Filgotinib appeared effective as a maintenance treatment for moderate to severe ulcerative colitis, with higher rates of 6-month corticosteroid-free remission compared with placebo.

The SELECTION study, which was presented at virtual Digestive Disease Week, included 664 patients who were randomized to receive either 100 mg or 200 mg filgotinib or placebo. Analysis of the efficacy of the treatment only included the 558 patients who received the treatment during the induction phase of the study. About 40% of patients were biologic experienced.

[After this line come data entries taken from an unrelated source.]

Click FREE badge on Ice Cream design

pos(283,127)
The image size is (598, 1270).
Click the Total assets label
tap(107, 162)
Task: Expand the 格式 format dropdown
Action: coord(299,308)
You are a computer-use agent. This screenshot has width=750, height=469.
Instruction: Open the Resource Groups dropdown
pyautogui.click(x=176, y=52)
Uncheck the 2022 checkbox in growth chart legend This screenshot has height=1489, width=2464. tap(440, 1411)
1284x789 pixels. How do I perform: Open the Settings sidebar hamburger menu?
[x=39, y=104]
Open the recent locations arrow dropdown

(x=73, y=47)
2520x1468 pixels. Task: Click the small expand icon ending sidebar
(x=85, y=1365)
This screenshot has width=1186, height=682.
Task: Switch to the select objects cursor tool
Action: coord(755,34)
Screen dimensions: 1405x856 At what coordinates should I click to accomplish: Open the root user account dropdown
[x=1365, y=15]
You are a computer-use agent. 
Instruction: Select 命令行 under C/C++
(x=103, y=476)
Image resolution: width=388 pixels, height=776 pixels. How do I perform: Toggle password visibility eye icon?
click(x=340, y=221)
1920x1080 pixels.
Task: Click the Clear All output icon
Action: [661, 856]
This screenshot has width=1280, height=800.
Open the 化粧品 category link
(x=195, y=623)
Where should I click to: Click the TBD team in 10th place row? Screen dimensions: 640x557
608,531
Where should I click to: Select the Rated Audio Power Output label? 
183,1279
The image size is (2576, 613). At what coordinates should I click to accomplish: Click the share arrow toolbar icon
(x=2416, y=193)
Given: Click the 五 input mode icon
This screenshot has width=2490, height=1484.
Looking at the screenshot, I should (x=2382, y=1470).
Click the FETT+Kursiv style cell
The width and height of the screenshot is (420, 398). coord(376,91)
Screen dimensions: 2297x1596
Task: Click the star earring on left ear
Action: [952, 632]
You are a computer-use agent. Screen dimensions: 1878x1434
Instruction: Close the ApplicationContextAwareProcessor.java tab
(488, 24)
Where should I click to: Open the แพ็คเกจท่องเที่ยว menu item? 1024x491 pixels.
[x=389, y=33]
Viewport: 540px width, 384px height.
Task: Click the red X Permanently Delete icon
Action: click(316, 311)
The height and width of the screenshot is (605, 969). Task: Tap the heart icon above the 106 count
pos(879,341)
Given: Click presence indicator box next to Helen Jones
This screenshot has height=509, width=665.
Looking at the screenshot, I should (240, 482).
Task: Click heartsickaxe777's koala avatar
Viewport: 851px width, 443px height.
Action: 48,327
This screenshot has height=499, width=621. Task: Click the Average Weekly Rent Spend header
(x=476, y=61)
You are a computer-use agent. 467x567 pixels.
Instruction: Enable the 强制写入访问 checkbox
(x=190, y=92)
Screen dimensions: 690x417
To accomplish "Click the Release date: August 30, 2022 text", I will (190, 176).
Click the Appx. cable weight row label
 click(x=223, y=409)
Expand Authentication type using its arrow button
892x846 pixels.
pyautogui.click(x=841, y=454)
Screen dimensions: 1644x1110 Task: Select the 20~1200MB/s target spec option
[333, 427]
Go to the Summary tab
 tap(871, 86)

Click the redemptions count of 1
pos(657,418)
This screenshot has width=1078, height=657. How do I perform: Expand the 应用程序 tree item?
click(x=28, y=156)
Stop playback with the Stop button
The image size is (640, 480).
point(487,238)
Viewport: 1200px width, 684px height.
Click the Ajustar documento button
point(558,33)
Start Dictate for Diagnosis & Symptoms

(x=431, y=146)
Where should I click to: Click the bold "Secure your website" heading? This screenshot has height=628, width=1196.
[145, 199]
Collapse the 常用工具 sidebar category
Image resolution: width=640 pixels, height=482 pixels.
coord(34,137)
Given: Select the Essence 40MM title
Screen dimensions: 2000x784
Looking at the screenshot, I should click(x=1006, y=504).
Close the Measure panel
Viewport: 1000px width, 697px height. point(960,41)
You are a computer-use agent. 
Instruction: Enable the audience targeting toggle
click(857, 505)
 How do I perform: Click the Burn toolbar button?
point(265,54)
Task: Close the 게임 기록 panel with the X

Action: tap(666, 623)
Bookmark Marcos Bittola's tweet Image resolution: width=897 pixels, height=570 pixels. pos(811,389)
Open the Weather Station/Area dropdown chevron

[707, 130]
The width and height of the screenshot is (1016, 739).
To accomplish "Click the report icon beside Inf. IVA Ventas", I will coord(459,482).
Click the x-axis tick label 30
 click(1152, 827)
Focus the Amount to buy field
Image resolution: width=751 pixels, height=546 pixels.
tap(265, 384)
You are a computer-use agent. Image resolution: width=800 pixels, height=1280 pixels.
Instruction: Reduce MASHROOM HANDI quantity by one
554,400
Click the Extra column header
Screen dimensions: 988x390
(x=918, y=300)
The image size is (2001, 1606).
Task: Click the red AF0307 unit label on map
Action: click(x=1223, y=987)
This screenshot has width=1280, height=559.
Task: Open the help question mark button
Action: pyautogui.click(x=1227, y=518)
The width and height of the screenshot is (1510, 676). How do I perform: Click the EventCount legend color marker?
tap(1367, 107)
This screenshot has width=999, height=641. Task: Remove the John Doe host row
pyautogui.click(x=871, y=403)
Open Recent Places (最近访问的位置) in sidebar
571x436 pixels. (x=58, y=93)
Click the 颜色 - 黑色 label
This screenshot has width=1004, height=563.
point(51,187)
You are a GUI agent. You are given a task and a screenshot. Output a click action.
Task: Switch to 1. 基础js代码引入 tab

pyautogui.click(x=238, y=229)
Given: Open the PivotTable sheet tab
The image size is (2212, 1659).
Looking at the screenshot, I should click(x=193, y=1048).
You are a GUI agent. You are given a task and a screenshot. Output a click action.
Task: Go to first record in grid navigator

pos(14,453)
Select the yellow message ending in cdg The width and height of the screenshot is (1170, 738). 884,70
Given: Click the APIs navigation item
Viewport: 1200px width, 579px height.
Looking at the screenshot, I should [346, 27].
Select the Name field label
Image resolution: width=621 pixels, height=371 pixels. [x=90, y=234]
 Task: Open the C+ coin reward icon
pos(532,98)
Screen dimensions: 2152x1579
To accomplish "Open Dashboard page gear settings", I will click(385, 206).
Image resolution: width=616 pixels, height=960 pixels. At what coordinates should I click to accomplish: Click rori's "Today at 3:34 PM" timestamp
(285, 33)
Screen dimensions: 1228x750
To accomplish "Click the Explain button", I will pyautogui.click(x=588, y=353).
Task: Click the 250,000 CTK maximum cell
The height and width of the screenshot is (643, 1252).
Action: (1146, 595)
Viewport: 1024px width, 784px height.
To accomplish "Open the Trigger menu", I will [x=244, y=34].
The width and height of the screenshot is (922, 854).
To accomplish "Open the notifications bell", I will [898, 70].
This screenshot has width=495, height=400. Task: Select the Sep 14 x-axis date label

Clinical remission at Week 58 served as the primary endpoint and was defined by a Mayo endoscopic subscore of 1 or less, rectal bleeding subscore of 0, and 1-pt or greater decrease in stool frequency subscore (SFS) from baseline and SFS of 1 or less. 

More patients achieved clinical remission in both the 200 mg filgotinib group (37.2% vs 11.2%, P < .025) and the 100 mg group (23.8 vs 13.5%, P < .05). compared with placebo. 

Overall, 27.2% of patients in the 200 mg group and 13.6% of patients in the 100 mg group achieved 6-month corticosteroid-free clinical remission.

In reviewing the safety data, the authors noted that adverse events, serious adverse events, and discontinuations due to adverse events were similar across all the treatment arms, while serious infection and herpes zoster infection were infrequent. No opportunistic infections were reported, and there were no venous thromboses. Two patients in the higher dose arm died from asthma exacerbation and left ventricular failure, respectively, though the researchers determined neither death was related to the drug.